“Commesse” Il parere di Confcommercio e Adecco

19/03/2007
    supplemento di mercoledì 21 febbraio 2007

      Pagina 2 – Argomenti

        Commesse
        Giovani, in nero, sottopagate…
        di Carmen Morrone

        il parere

          Confcommercio
          «La flessibilità può stroncare la slealtà»

            Di fronte ai racconti di lavoro nero abbiamo interpellato Confcommercio. Francesco Rivolta, è il presidente della Commissione sindacale Confcommercio, nonché presidente del Gruppo Standa. «Ci sono commercianti che si comportano male, che esercitano l’attività con principi di slealtà. La sleale concorrenza va stroncata». Come? «Non siamo deputati a questo, la nostra è un’organizzazione di categoria. Posso dire che la flessibilità aiuta le imprese anche a un corretto rapporto con il lavoratore. Preoccupa sentire equiparare la flessibilità al precariato, per il quale servirebbero degli ammortizzatori sociali». Il contratto nazionale per il commercio è scaduto e proprio in questi giorni sono in corso le trattative per il rinnovo. La versione 2003-2006 prevedeva contratto di apprendistato, contratto di inserimento, contratto a tempo subordinato a tempo indeterminato e determinato anche nelle modalità part-time – prevista quest’ultima per le donne e gli studenti lavoratori – e contratti di somministrazione. Sul prossimo Rivolta non si sbilancia, ma annuncia: «Il 28 febbraio sui temi del nuovo contratto del commercio si terrà un seminario a cui parteciperanno il ministro del Lavoro, i sindacati ed esperti della contrattazione come Maurizio Sacconi e Tiziano Treu. Vogliamo che si arrivi a un contratto trasparente e che dia risposte ai consumatori». Ai giovani cosa si sente di dire? «Del milione di addetti alla vendita, il 13% ha un contratto di lavoro subordinato. Nel comparto commercio in genere ci sono più di due milioni di dipendenti. I datori di lavoro devono sempre più capire che il servizio al cliente è un valore aggiunto. La commessa fa parte dell’intero sistema del terziario». (C.Mor.)

              l’agenzia

                Adecco
                «Nel 2006 firmati 14mila contratti
                Le richieste arrivano fino a 35 anni»

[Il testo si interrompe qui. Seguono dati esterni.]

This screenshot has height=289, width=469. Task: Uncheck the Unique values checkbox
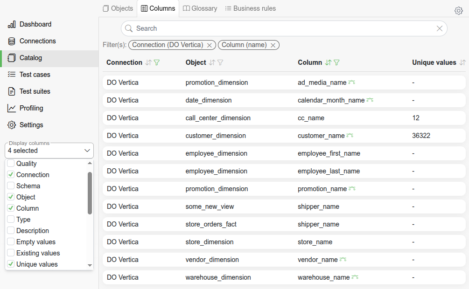(x=11, y=264)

                  Ogni anno sono migliaia le persone che trovano lavoro come addetto alla vendita attraverso le società di somministrazione. Adecco Events&Promotion l’anno scorso ha firmato 14mila contratti, di questi il 70% sempre con persone diverse, il 30% sono stati rinnovati. «Assumiamo anche per un solo giorno», racconta Annarita Maiocchi responsabile selezioni Adecco Events&Promotion, che aggiunge: «Questo avviene se la ditta è nostra cliente e abbiamo un rapporto costante». Difficile che un commerciante si rivolga una tantum o per poche volte all’Agenzia di somministrazione che ha un costo per il servizio che offre. Un contratto di somministrazione per commesso in media dura 20 giorni. «La paga oraria è di 7,32 euro lordi/ora. Si entra con un V livello, quello più basso, con 1.230 euro lordi. Il contratto di somministrazione è formato tra noi e il lavoratore che noi appunto forniamo alla ditta. Durante il lavoro si applicano le regole previste dal contratto nazionale del settore di riferimento, nel caso dei commessi quello del commercio». Ci sono un paio di cose che gli aspiranti commessi devono sapere: «Conoscere la lingua inglese, intendo ascolto personale e al telefono e ovviamente parlarlo in maniera fluente. E devono mettere in conto di lavorare il sabato e la domenica, in quest’uiltimo caso è riconosciuta una maggiorazione della paga». Nella ricerca di un lavoro abbiamo riscontrato che avere 40 anni è un ostacolo. «È così . ammette Annarita Maiocchi -. Le richieste si fermano ai 35 anni per la commessa generica per avere a disposizione persone senza o con pochi carichi di famiglia. La giornata di lavoro è infatti di otto ore. Da noi il part time è piuttosto raro». (C.Mor.)